THE ABANDONED FARMERS

His Humorous Account Of A Retreat From The City To The Farm

By Irvin S. Cobb


CONTENTS
THE ABANDONED FARMERS
CHAPTER I. WHICH REALLY IS A PREFACE IN DISGUISE
CHAPTER II. THE START OF A DREAM
CHAPTER III. THREE YEARS ELAPSE
CHAPTER IV. HAPPY DAYS FOR MAJOR GLOOM
CHAPTER V. IN WHICH WE BORE FOE WATER
CHAPTER VI. TWO MORE YEARS ELAPSE
CHAPTER VII. “AND SOLD TO——”
CHAPTER VIII, THE ADVENTURE OF LADY MAUDE
CHAPTER IX. US LANDED PROPRIETORS


THE ABANDONED FARMERS


CHAPTER I. WHICH REALLY IS A PREFACE IN DISGUISE

It is the inclination of the average reader to skip prefaces. For this I do not in the least blame him. Skipping the preface is one of my favorite literary pursuits. To catch me napping a preface must creep up quietly and take me, as it were, unawares.
But in this case sundry prefatory remarks became necessary. It was essential that they should be inserted into this volume in order that certain things might be made plain. The questions were: How and where? After giving the matter considerable thought I decided to slip them in right here, included, as they are, with the body of the text and further disguised by masquerading themselves under a chapter heading, with a view in mind of hoodwinking you into pursuing the course of what briefly I have to say touching on the circumstances attending the production of the main contents. Let me explain:
Chapter II, coming immediately after this one, was written first of all; written as an independent contribution to American letters. At the time of writing it I had no thought that out of it, subsequently, would grow material for additional and supplementary offerings upon the same general theme and inter-related themes. It had a basis of verity, as all things in this life properly should have, but I shall not attempt to deny that largely it deals with what more or less is figurative and fanciful. The incident of the finding of the missing will in the ruins of the old mill is a pure figment of the imagination; so, too, the passage relating to the search for the lost heir (Page 55) and the startling outcome of that search.
Three years later, actual events in the meantime having sufficiently justified the taking of such steps, I prepared the matter which here is presented in Chapters III, IV and V, inclusive. Intervened then a break of approximately two years more, when the tale was completed substantially in its present form. In all of these latter installments I adhered closely to facts, merely adding here and there sprinklings of fancy, like dashes of paprika on a stew, in order to give, as I fondly hoped, spice to my recital.
One of the prime desires now, in consolidating the entire narrative within these covers, is to round out, from inception to finish, the record of our strange adventures in connection with our quest for an abandoned farm and on our becoming abandoned farmers, trusting that others, following our examples, may perhaps profit in some small degree by our mistakes as here set forth and perhaps ultimately when their dreams have come true, too, share in that proud joy of possession which is ours. Another object, largely altruistic in its nature, is to afford opportunity for the reader, by comparison of the chronological sub-divisions into which the story falls, to decide whether with the passage of time, my style of writing shows a tendency toward improvement or an increasing and enhanced faultiness.
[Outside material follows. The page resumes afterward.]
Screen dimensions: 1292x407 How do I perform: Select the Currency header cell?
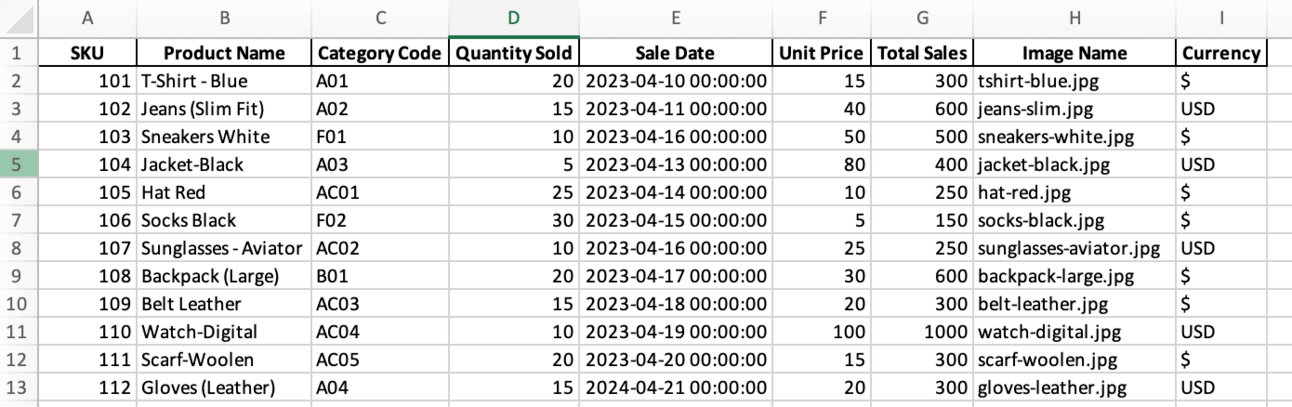[x=1222, y=53]
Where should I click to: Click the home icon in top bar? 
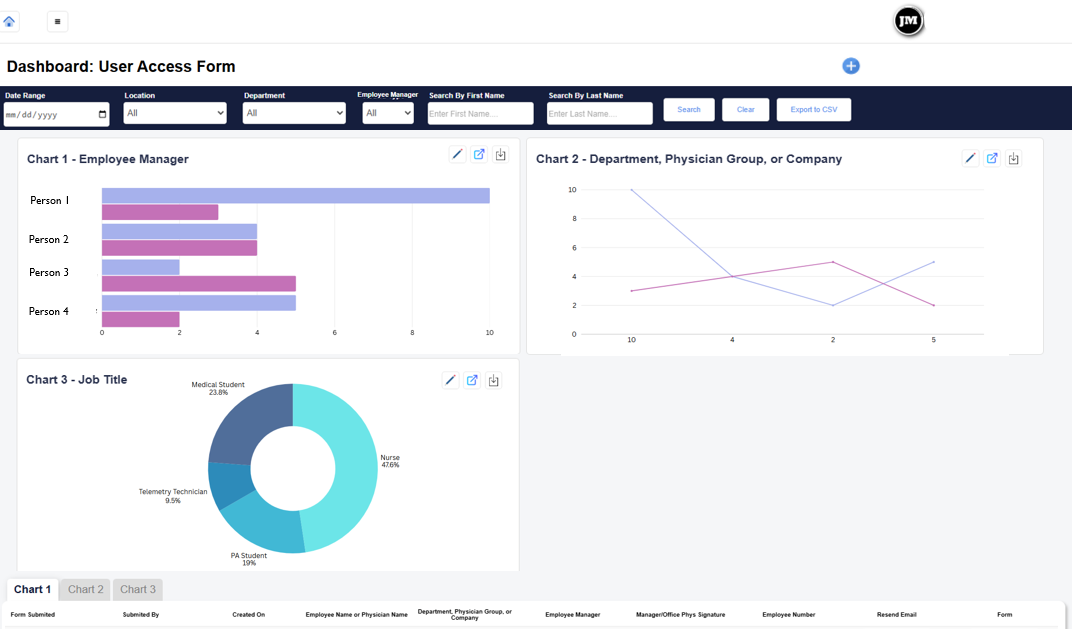[10, 21]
Those who feel inclined to write me upon the subject are notified that the author is most sensible in this regard, being ever ready to welcome criticism, provided only the criticism be favorable in tone. Finally there is herewith confessed a third motive, namely, an ambition that a considerable number of persons may see their way clear to buy this book.
Quite aside from my chief aim as a writer, which is from time to time to enrich our native literature, I admit to sharing with nearly all writers and with practically all publishers a possibly selfish but not altogether unnatural craving. When I have prepared the material for a volume I desire that the volume may sell, which means royalties, which means cash in hand. The man who labors for art’s sake alone nearly always labors for art’s sake alone; at least usually he appears to get very little else out of his toil while he is alive. After his death posterity may enshrine him, but posterity, as some one has aptly said, butters no parsnips. I may state that I am almost passionately fond of my parsnips, well-buttered. My publisher is also one of our leading parsnip-lovers. These facts should be borne in mind by prospective purchasers of the book.
I believe that is about all I would care to say in the introductory phase. With these few remarks, therefore, the attention of the reader respectfully is directed to Chapter II and points beyond.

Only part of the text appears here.